I just ran this test this morning. Fascinating results! Subscribe to see more tests as I complete them. I'm running one for each of the 5 nozzles on this head and on the P-5R.

[media]https://www.youtube.com/watch?v=YdiLsNozm1Y[/media]


----------



## TommyTester (Jul 3, 2018)

Here is the Maxi-bird testing with the 5 nozzle options. Looks like the Yellow 10 nozzle is the best as far as uniformity and range goes.

[media]https://www.youtube.com/watch?v=OpJXW3nNDXQ[/media]


----------



## TommyTester (Jul 3, 2018)

Here's the test on the Rain Bird P5-R w/5 nozzles as promised.

[media]https://www.youtube.com/watch?v=01QDHizBfrw[/media]


----------



## g-man (Jun 15, 2017)

Do you have a website with just the result tables? I would have assumed all the impact sprinklers were equally bad.


----------



## TommyTester (Jul 3, 2018)

g-man said:



> Do you have a website with just the result tables? I would have assumed all the impact sprinklers were equally bad.

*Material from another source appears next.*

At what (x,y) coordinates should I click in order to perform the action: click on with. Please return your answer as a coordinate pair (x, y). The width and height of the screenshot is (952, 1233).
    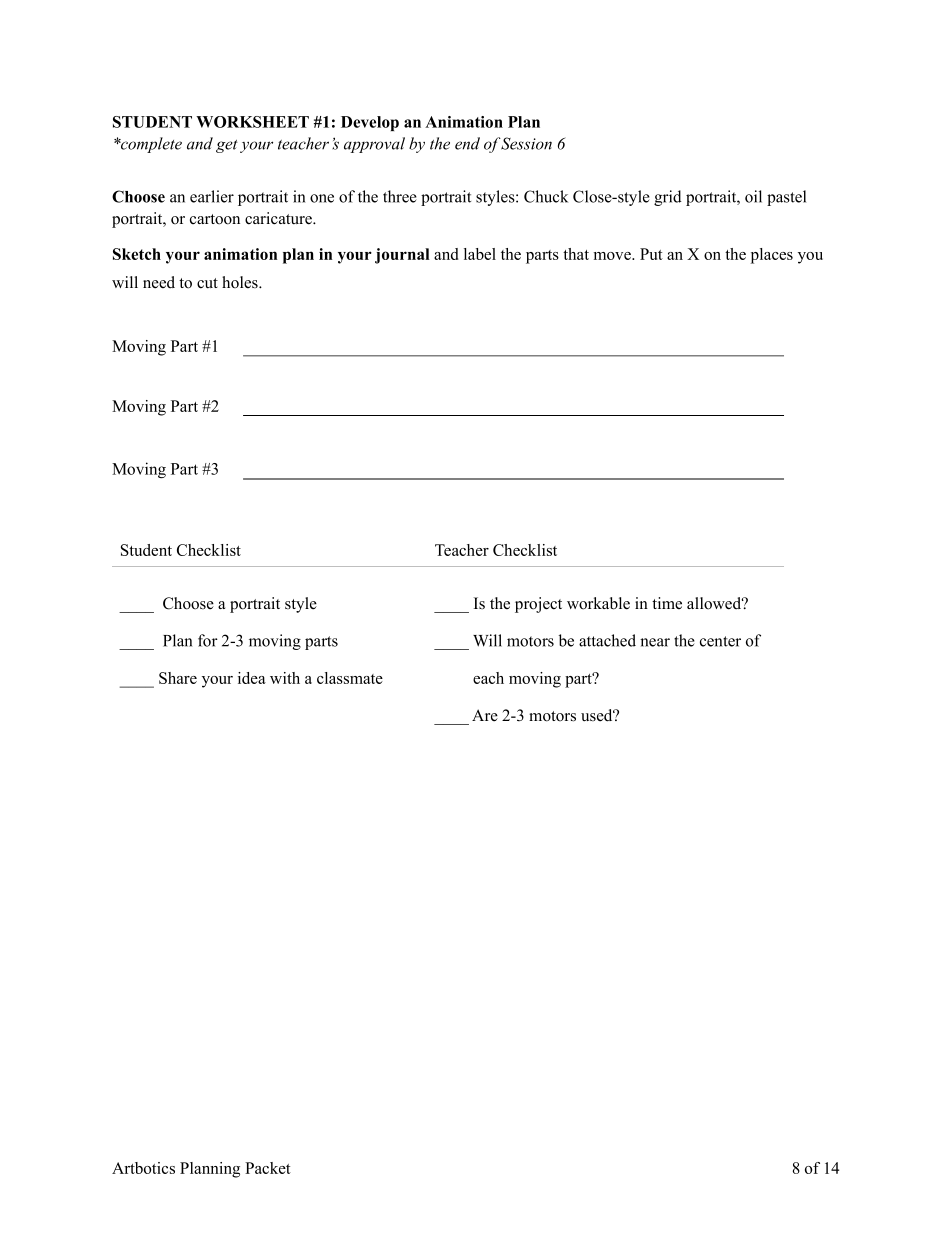
    Looking at the image, I should click on (285, 678).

No, but I will put out a summary video at some point. Hitting 80% DU with one sprinkler (as shown here with the P5-R) is exceptional, and can only be determined by real-life testing. Most fall well under 50%. :wacko:

Since only a small fraction of homes have in-ground systems, the need for good info on hose-end sprinklers is long overdue.


----------



## g-man (Jun 15, 2017)

I agree, I just assumed they all work the same way. I like your test method and objective approach.


----------



## craigdt (Apr 21, 2018)

Woo! This is awesome data for those of us without in ground sprinklers.

I just bought 8 of the P5-R heads a month or two ago and have been impressed with their improvement over cheapo Ace hardware heads.

They work way better with low volume/pressure too.

Great work and thanks for your efforts


----------